Your specific system might have particular issues:
- Video platform
- Illegal content
- Copywrite infringement
- Duplicate videos
- Messaging systems
- Privacy
- Abuse and blocking
- Payments systems
- Handling PII and SPII
- Certifications e.g. ISO27001
- KYC and AML checks (and OFAC lists and SDN lists and…)
You should volunteer any problems you can think of to your interviewer. Part of the assessment criteria will be your ability to anticipate and mitigate potential future risks.
6. Consider tradeoffs ⚖️
There are probably other systems you could have designed that would have met your requirements. How else could you have designed the system? What would have changed?
For example, you might suggest NoSQL vs SQL data stores. But that might impact data consistency because you might lack database transactions.
Or you might suggest asynchronous rather than synchronous processing, but now you need an email server to notify users when their job is done.
7. Map back to the original requirements 🏆
Finally, read over your initial requirements and briefly note how your design meets them.
Common misconceptions 🎭
Finally, I’ll like to go over some common misconceptions of people doing system design interviews.
“I’ve never used {Redis, BigQuery, RabbitMQ, …} so I will do badly at system design interviews.

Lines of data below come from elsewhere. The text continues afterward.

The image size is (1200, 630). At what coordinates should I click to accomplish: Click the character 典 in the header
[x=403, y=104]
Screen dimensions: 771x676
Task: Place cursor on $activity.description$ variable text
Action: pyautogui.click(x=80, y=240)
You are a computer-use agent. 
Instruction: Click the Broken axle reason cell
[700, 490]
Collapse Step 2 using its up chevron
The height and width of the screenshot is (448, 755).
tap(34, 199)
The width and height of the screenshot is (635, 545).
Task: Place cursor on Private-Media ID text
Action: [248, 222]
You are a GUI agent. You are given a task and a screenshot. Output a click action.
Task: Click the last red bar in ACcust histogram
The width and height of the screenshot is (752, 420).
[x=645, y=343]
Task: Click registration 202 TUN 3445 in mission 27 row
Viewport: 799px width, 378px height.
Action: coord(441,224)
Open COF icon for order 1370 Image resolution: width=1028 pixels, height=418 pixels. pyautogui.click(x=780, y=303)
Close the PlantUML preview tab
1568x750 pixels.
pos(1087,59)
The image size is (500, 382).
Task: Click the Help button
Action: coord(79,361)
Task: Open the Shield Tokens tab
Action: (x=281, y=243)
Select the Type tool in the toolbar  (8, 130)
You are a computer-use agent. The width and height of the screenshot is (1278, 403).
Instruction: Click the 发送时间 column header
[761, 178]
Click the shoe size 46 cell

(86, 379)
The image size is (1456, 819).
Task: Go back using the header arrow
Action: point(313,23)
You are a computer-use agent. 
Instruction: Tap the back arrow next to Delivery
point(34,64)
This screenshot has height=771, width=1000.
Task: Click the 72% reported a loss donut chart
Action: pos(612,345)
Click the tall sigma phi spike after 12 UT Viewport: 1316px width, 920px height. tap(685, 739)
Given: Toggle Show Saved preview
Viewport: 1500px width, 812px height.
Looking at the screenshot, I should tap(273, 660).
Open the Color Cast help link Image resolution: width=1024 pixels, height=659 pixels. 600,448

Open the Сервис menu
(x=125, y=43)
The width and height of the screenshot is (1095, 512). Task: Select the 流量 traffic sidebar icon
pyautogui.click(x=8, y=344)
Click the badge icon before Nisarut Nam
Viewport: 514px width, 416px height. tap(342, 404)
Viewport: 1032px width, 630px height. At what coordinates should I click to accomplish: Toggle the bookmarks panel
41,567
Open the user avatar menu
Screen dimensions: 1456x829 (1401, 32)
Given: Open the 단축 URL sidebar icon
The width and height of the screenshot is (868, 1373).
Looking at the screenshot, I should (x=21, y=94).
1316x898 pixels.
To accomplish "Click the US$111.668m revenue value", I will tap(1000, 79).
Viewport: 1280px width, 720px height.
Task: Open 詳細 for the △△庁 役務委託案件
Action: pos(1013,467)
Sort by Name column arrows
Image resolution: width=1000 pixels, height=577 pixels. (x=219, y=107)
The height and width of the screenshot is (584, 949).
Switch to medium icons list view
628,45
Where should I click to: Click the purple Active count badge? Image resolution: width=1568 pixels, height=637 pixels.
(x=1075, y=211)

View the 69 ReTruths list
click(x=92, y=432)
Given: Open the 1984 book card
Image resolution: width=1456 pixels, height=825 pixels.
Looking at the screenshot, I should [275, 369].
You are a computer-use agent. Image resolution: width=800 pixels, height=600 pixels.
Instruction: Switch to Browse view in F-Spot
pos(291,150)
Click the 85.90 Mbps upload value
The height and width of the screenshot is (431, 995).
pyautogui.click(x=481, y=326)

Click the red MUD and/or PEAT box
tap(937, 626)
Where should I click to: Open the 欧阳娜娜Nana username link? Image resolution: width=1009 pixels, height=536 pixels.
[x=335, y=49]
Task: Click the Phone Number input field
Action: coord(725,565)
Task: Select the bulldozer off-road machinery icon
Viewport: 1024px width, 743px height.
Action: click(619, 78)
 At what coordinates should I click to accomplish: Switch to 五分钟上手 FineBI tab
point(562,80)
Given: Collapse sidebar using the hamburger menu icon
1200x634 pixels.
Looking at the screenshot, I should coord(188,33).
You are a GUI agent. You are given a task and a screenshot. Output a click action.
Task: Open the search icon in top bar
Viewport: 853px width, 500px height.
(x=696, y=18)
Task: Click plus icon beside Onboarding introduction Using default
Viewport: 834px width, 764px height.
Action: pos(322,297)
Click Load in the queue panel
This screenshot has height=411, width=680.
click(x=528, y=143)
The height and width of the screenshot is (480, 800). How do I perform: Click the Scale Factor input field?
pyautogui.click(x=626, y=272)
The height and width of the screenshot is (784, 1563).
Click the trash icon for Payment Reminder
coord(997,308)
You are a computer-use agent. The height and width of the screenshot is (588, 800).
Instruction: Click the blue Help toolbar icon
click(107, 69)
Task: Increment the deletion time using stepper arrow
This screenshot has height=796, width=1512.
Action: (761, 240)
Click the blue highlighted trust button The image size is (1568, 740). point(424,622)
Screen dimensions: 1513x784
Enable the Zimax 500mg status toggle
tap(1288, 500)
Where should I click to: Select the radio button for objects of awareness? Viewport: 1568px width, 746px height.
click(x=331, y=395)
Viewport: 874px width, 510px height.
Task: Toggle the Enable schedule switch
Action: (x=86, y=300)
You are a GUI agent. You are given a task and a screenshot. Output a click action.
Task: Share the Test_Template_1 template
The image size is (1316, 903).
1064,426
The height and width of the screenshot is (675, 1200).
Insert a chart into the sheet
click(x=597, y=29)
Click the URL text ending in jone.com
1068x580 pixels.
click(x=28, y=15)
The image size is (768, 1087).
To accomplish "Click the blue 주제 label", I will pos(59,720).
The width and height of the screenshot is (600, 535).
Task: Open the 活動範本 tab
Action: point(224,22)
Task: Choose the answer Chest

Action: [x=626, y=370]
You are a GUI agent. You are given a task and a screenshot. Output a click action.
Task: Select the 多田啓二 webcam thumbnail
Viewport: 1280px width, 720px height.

Though system design interviews are assessing the breadth of your knowledge, that’s only one axis. There are plenty of other factors at play, and the approach as suggested with help you expose them to the best of your ability.
Coding interviews require less preparation than system design interviews
I think both require adequate preparation. I also think system design is much more difficult to prepare for, because there’s no automated test suite available to validate your design.
Conclusion 🔚
System design interviews are a great way to demonstrate your experience. Use them to highlight your breadth of knowledge, business accumen and ability to anticpate and mitigate failure.
These skills are more difficult to assess than coding, so use a structured approach like the one presented above to maximise your chance of success.